Useful Info And History For The Home Gardener


With substantial tradition in Britain as decorative plants, these species originate from countries with temperate climates (the cyclamen varieties below, specifically from the Black Sea or Mediterranean region) and are known for their sturdiness when faced with low temperatures and general winter conditions, preserving their beauty in a commendable manner, with little or no maintenance. What is distinguishable about cyclamens is that they are not only sought after for their dainty blooms but also for their very ornamental leaves, often resembling those of ivy.

Cyclamen coum

Origin: Black Sea region

Flowering: December, January, February, March

A very sturdy plant made to withstand extreme conditions, it is delightfully multi-coloured, generating bowing pink blooms with darker margins. Its leaves are also distinctive as they show a silvery tinge on their motifs. It originates from countries positioned around the Black Sea, where winters are generally harsh, and starts blooming in December, lasting all the way through to March.

Cyclamen coum album

Origin: Black Sea region

Flowering: December, January, February, March

Identical in every way bot the colour of its corolla, which is pure white, this plant is just as delightful and an interesting addition if you envisage a blossoming garden in the middle of winter. With beautiful blooms and foliage, this variety will last through the winter and the beginning of spring.

Cyclamen hederifolium

Origin: The Mediterranean region

Flowering: October, November, December, January

Its foliage evocative of ivy, this woodland plant surely present s and interest from various points of view, the firs being its lovely pink blossoms developing from October to January. Although not a native species, it was introduced hundreds of years ago and has been cultivated ever since, maintaining its popularity with growers and florists. Among other curiosities, it is said to have strong aphrodisiacal effects. It creates excellent views when planted under trees or shrubs.

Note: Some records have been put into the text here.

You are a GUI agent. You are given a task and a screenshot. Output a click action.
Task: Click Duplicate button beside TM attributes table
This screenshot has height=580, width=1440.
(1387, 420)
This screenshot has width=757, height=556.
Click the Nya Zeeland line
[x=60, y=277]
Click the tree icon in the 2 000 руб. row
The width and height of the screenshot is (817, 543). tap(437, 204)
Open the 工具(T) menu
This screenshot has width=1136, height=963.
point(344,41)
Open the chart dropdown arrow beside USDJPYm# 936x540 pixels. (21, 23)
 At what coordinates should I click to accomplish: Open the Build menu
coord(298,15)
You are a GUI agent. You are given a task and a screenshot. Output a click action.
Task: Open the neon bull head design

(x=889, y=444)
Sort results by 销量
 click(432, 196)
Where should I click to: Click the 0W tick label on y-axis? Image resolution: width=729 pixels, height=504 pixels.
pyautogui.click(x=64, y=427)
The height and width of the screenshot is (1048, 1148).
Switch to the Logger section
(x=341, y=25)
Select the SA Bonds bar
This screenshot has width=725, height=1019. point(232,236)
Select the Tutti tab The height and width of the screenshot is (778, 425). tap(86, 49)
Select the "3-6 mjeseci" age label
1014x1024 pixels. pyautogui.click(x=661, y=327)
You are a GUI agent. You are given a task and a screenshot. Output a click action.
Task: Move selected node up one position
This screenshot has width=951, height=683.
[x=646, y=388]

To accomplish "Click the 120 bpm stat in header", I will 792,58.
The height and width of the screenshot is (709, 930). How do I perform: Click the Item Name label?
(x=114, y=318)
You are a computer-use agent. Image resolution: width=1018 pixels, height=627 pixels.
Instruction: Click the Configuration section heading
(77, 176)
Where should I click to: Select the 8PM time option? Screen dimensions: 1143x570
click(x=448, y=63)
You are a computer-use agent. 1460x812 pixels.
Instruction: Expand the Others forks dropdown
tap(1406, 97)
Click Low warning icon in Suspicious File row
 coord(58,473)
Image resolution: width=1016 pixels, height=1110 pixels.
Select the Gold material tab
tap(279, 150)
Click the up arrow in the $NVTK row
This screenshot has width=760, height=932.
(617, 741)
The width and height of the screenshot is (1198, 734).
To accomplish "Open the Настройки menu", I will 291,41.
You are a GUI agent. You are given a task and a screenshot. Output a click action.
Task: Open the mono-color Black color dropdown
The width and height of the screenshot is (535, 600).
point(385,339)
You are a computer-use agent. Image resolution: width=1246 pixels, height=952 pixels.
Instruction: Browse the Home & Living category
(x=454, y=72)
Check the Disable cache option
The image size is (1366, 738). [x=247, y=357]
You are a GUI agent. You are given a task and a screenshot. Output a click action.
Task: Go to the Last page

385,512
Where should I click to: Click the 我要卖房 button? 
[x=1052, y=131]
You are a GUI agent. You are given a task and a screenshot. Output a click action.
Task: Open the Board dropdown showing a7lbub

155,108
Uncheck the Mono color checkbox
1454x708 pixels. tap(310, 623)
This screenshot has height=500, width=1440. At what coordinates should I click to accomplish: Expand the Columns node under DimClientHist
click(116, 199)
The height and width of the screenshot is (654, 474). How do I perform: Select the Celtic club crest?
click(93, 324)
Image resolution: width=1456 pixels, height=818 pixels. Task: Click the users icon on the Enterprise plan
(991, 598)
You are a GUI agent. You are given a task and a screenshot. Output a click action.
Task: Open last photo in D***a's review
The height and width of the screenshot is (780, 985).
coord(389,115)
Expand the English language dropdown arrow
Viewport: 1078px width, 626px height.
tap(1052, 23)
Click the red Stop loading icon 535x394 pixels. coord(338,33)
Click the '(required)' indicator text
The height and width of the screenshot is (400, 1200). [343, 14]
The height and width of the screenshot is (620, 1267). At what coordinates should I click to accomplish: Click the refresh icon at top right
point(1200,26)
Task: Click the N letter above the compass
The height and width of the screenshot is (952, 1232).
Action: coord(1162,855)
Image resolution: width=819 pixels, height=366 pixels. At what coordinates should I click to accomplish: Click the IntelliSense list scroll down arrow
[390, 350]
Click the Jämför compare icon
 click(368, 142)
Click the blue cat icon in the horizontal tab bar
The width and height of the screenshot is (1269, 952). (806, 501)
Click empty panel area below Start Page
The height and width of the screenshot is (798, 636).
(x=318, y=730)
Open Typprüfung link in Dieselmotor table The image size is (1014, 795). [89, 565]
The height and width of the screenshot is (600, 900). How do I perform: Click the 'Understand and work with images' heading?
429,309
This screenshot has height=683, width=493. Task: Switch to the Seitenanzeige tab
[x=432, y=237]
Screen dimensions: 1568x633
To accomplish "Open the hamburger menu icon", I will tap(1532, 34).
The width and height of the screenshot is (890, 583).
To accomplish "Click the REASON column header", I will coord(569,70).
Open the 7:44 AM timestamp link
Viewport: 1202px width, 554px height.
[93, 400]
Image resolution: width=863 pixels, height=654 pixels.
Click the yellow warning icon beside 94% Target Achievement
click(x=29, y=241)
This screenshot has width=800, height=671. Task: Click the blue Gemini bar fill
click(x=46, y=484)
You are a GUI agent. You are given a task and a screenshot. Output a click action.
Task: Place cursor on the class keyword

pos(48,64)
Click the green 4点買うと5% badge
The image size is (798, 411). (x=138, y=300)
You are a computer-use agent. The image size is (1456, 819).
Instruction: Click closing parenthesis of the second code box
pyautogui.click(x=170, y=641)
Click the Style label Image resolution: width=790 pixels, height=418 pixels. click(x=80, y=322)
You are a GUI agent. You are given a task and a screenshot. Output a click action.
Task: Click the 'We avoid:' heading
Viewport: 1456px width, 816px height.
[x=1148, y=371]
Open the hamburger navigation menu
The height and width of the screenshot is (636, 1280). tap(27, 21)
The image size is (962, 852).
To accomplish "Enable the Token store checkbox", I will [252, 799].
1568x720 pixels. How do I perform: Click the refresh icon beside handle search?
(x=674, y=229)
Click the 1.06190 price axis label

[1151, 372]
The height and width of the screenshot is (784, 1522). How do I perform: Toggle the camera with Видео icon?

Cyclamen hederifolium album

Origin: The Mediterranean region

Flowering: October, November, December, January

The white variation of Cyclamen hederifolium, sometimes it features tinges of pale pink on the narrowest parts of its blooms. As the above-mentioned species, it can develop leaves of various tones of green and silver, the most common being a multi-toned green pattern. It thrives in oceanic climates and has therefore adapted successfully.

Cyclamen cilicium

Origin: Cilicia, Turkey

Flowering: September, October

First encountered in Turkey, in the region of Cilicia, this variety is native to mountainous environments, particularly coniferous woodlands. It has gained worldwide appreciation for its ornamental qualities, with its striking glossy leaves, oval or heart-shaped, often tinged with silver, and its pastel lavender blooms. Its most auspicious patch of soil is a dry one, positioned in the shade if possible.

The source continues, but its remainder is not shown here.